Republican U.S. Rep. Rodney Davis and Democratic challenger Betsy Dirksen Londrigan both want to know where each others’ loyalties lie—to their campaign donors or the residents of the 13th Congressional District?
The candidates met Monday night at the Normal Theater for their final debate before the midterm election Nov. 6.
Davis alleged much of the money Londrigan’s campaign raised in the last quarter came from out-of-state Democrats looking to impeach President Donald Trump.
“They don’t care about the farmers of Central Illinois,” he said. “They don’t care about the steelworkers who work in Granite City. They don’t care about the jobs that have been created here in Central Illinois at Bridgestone. What they care about is removing Donald J. Trump from the White House.”
Davis said impeachment proceedings would keep Congress from passing legislation to move the country forward.
Londrigan said she’s proud the majority of her campaign contributions came from individuals. Around 73 percent of the money Londrigan raised last quarter came from individual contributors, GLT reported earlier this month. While much of that money came from Illinoisans, she also received significant contributions from donors in California, New York, Massachusetts, and other states.
“Over 75 percent of Congressman Davis’ money comes from PACs and special interests,” she said.
That includes some of the large pharmaceutical companies currently facing lawsuits in connection with the nation’s opioid crisis, she said.

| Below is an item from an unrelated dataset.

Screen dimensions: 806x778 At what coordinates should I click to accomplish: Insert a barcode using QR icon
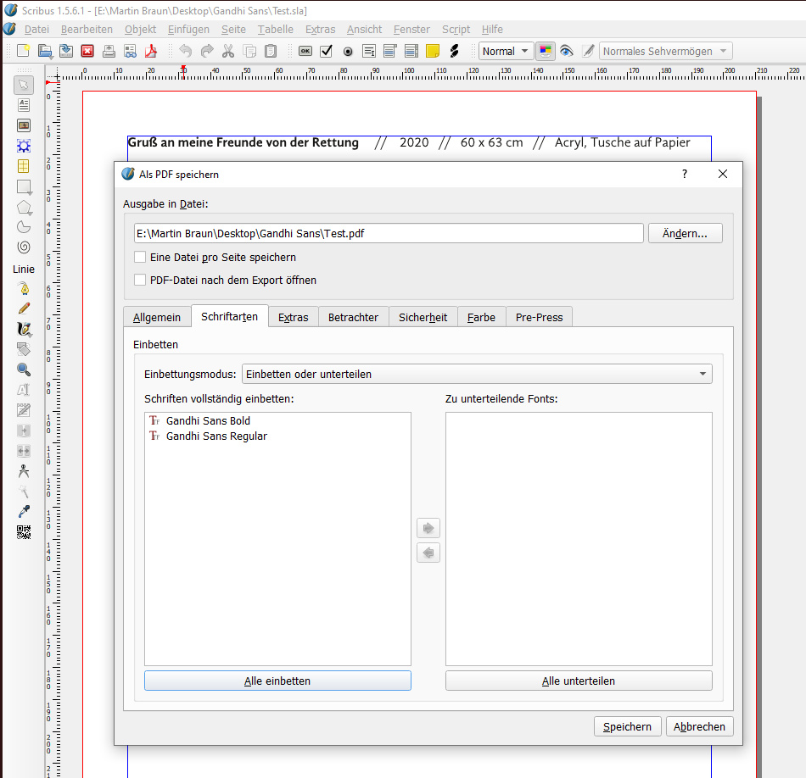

“In terms of impeachment, that’s not why I’m going to Washington," Londrigan said.
Londrigan did clarify she’ll wait for Special Counsel Robert Mueller’s investigation into Russian meddling in the 2016 presidential election to play out before weighing in.
"Anything else is hypothetical,” she said.

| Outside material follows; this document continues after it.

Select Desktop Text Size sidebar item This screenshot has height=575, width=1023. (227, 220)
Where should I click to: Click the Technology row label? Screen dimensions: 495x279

Londrigan said she’s in the race to serve the interests of residents in the 13th District—interests she knows well, Londrigan said, “because (residents) tell me.”
“That’s why I want to go to Washington, is to take your priorities and make them happen,” she added.
Davis said that’s exactly what he’s been doing the last five and a half years on the job. While Londrigan receives money from “some of the most liberal donors that we have in this nation,” said Davis, his contributions come from local PACs with local interests.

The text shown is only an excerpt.